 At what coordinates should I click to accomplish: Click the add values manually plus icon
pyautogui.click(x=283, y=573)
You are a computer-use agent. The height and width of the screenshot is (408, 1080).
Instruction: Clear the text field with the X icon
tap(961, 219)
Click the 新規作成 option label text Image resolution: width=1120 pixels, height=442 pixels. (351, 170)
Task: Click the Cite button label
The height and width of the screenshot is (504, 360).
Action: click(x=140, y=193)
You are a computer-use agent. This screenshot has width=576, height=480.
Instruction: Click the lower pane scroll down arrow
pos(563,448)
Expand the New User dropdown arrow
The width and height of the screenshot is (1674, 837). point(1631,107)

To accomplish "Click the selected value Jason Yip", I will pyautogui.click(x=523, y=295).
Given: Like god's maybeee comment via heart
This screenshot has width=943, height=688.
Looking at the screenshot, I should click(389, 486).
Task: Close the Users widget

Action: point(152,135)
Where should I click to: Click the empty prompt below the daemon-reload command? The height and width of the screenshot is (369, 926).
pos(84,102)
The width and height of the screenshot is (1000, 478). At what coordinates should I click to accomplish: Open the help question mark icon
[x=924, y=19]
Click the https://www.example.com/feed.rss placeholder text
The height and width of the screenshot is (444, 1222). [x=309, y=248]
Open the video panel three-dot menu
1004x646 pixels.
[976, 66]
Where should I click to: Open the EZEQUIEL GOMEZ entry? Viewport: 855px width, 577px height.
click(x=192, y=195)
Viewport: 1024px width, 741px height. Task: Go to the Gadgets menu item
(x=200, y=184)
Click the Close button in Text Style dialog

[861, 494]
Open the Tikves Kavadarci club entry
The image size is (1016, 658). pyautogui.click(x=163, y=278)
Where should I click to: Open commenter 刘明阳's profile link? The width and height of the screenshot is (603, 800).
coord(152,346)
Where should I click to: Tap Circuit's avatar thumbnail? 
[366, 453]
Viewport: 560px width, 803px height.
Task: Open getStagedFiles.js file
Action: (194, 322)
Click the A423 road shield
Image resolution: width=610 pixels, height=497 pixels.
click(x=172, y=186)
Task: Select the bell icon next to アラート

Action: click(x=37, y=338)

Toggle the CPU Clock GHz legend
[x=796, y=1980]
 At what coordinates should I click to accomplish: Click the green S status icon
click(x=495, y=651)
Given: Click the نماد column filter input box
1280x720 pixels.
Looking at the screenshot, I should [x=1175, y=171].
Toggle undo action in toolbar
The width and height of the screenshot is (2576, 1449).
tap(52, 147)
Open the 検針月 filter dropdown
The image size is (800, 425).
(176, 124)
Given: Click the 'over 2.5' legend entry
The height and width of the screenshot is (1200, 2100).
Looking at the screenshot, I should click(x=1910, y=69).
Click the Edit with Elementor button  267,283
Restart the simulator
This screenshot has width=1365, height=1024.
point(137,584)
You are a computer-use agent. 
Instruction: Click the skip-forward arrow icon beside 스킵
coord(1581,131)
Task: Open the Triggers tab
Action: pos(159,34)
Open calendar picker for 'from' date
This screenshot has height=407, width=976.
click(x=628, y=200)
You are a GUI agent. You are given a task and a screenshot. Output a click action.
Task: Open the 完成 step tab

______________________________

WHAT IS REQUIRED :: Repeat exactly, please, each line from the beginning of the data through the line with "You are a computer-use agent. The" in it, and only those lines.

ANSWER SPACE ::
 At what coordinates should I click to accomplish: Click the add values manually plus icon
pyautogui.click(x=283, y=573)
You are a computer-use agent. The height and width of the screenshot is (408, 1080).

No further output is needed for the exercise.